PASSAGE TO READ:
++++++++++++++++++++

1971 – I was 11 years old, a Skinhead but becoming a suedehead (growing my hair) and living in a kid’s home where the accommodation was small cottages. For some reason I was living with three older black girls. One night they decided to take me to a local youth club dance. I heard “Get On The Good Foot” and “Make It Funky” by James Brown. “Oh my God”, my whole world was turned upside down. What was this music? I had never heard anything like this before, it was my first spiritual awakening and I have not looked back from this epiphany: I was born again. I changed my style, I had to learn to dance like the black kids and the girls enjoyed teaching me; this was my new path. James Brown had changed my life; my journey had now started.

03 What about films and books?

An Angel In A Red Polka Dot Dress – I was excited. My friend Marcia May was taking me to see the new Wattstax movie in Leicester Square. The main attraction was Rufus Thomas performing “The Funky Chicken”; it would be my first time seeing these various American soul artists in action. The movie was great, the music funky and the dancing, locking and popping absolutely mesmerising. Then there she was, the girl in the red polka dot dress doing the ”Breakdown” for 35 glorious seconds (the Breakdown was the latest dance move from the States); an angel with smooth black thighs, dress so short that you momentarily glimpsed her white panties, but most of all she danced like a funky dream. I have loved the girl in the red polka dot dress ever since that moment.

Although the relationship with my father was turbulent, it is now coming to pass that many of my perceptions are based upon his views. At 15 years old he gave me Malcolm X’s biography. He explained why he thought MLK and Gandhi were tools of government to appease the masses, by preaching peace and not revolution. When I played “Free Nelson Mandela” he talked to me of Steve Biko…


04 Where does your love of fashion and design stem from?

++++++++++++++++++++

SUPPLIED DATA:
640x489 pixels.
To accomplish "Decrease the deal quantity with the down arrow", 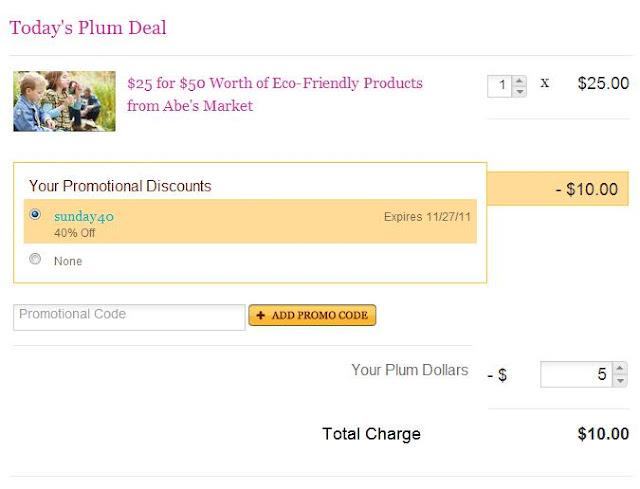I will click(519, 92).
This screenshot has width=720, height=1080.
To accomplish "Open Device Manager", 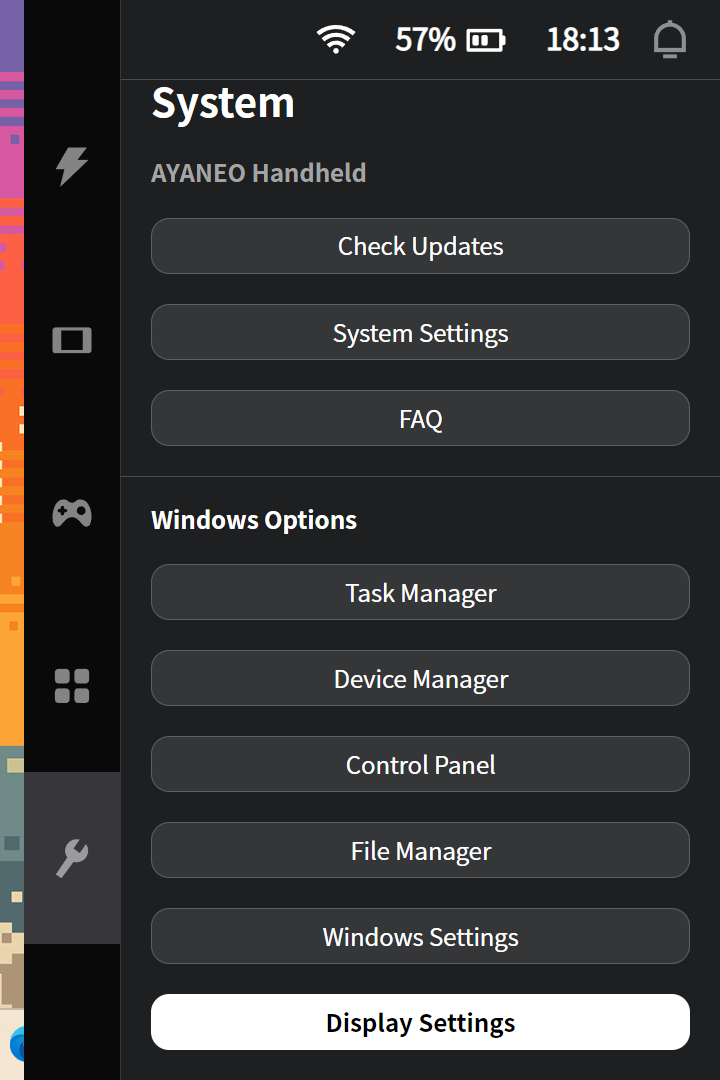I will point(420,679).
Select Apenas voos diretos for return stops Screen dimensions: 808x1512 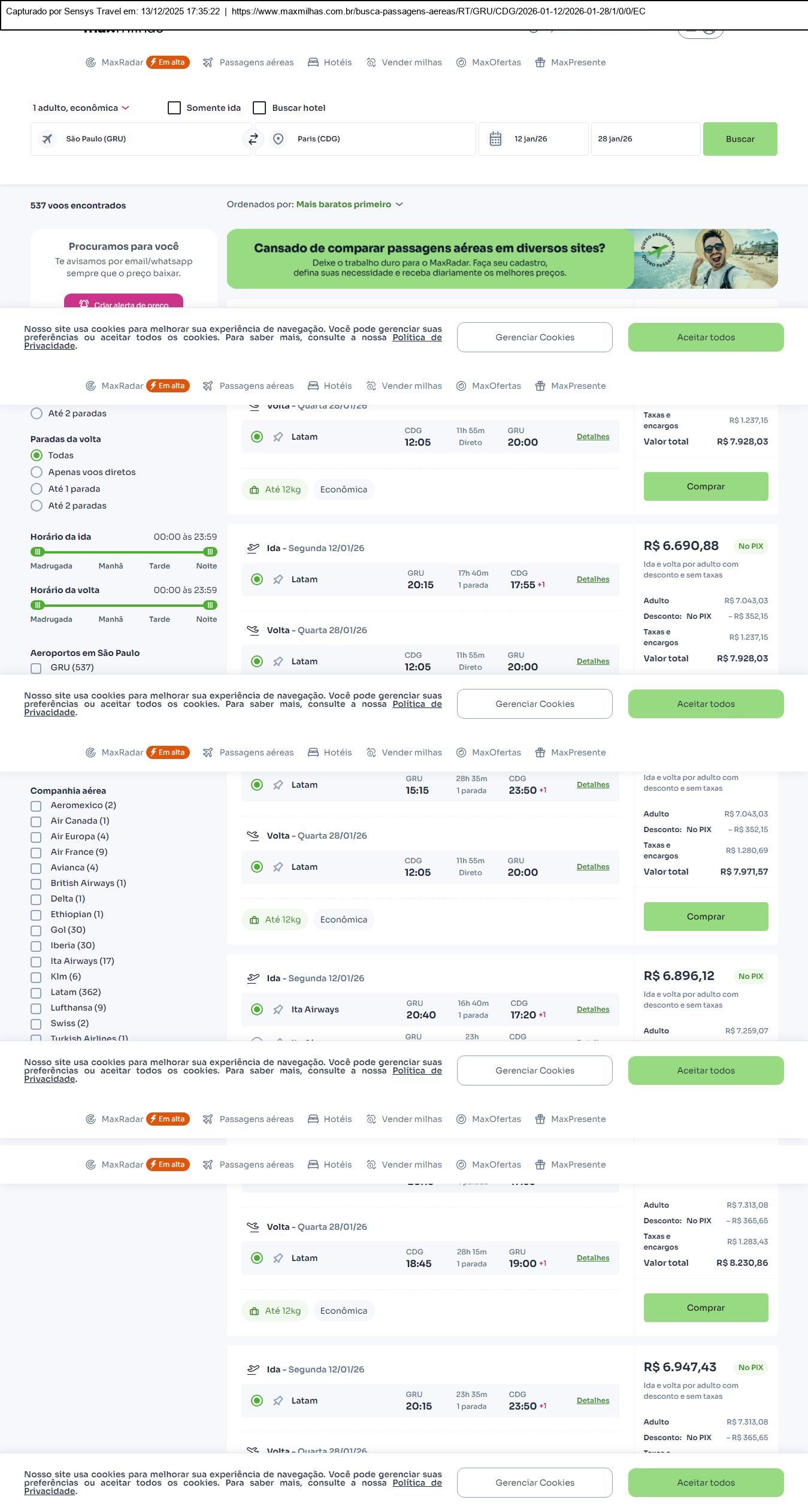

++++++++++++++++++++

PROBLEM 1: Retype the interview on soul music, starting with "1971 – I was" and going on through "had now started.".
PROBLEM 2: Extend the interview on soul music, carrying on from the point where it stops.

EXERCISE ANSWER 1:
1971 – I was 11 years old, a Skinhead but becoming a suedehead (growing my hair) and living in a kid’s home where the accommodation was small cottages. For some reason I was living with three older black girls. One night they decided to take me to a local youth club dance. I heard “Get On The Good Foot” and “Make It Funky” by James Brown. “Oh my God”, my whole world was turned upside down. What was this music? I had never heard anything like this before, it was my first spiritual awakening and I have not looked back from this epiphany: I was born again. I changed my style, I had to learn to dance like the black kids and the girls enjoyed teaching me; this was my new path. James Brown had changed my life; my journey had now started.

EXERCISE ANSWER 2:
(Tim Runnicles – School Friend) School for me was a memorable experience, it was at the advent of comprehensive schools and our school became an amalgamation of two schools, one a grammar school in a good area, the other a secondary school in a not so good area. I hadn’t been fortunate enough to pass the eleven plus as only the highest twelve marked students got places at grammar schools and I came fourteenth. Therefore I was at the not so good school. I initially met Barrie when the schools started merging. Like many kids at that time I had witnessed the demise of the mod era and the advent of the skinhead era before getting to high school, and I was a fan of the music that went with it. My first memories of Barrie were in the upper corridor, of the not so good school, with his hand held cassette player blasting out reggae and funk music. Another memory was Barrie’s high-waist trousers in about 73-74. His trousers were wicked, I believe he had them custom made, mine were the more normal off-the-peg jobs. He wore them with crepe wedged soled shoes, which were very stylish and very expensive. As we went through school, fashions changed and Barrie was always at the forefront of the change.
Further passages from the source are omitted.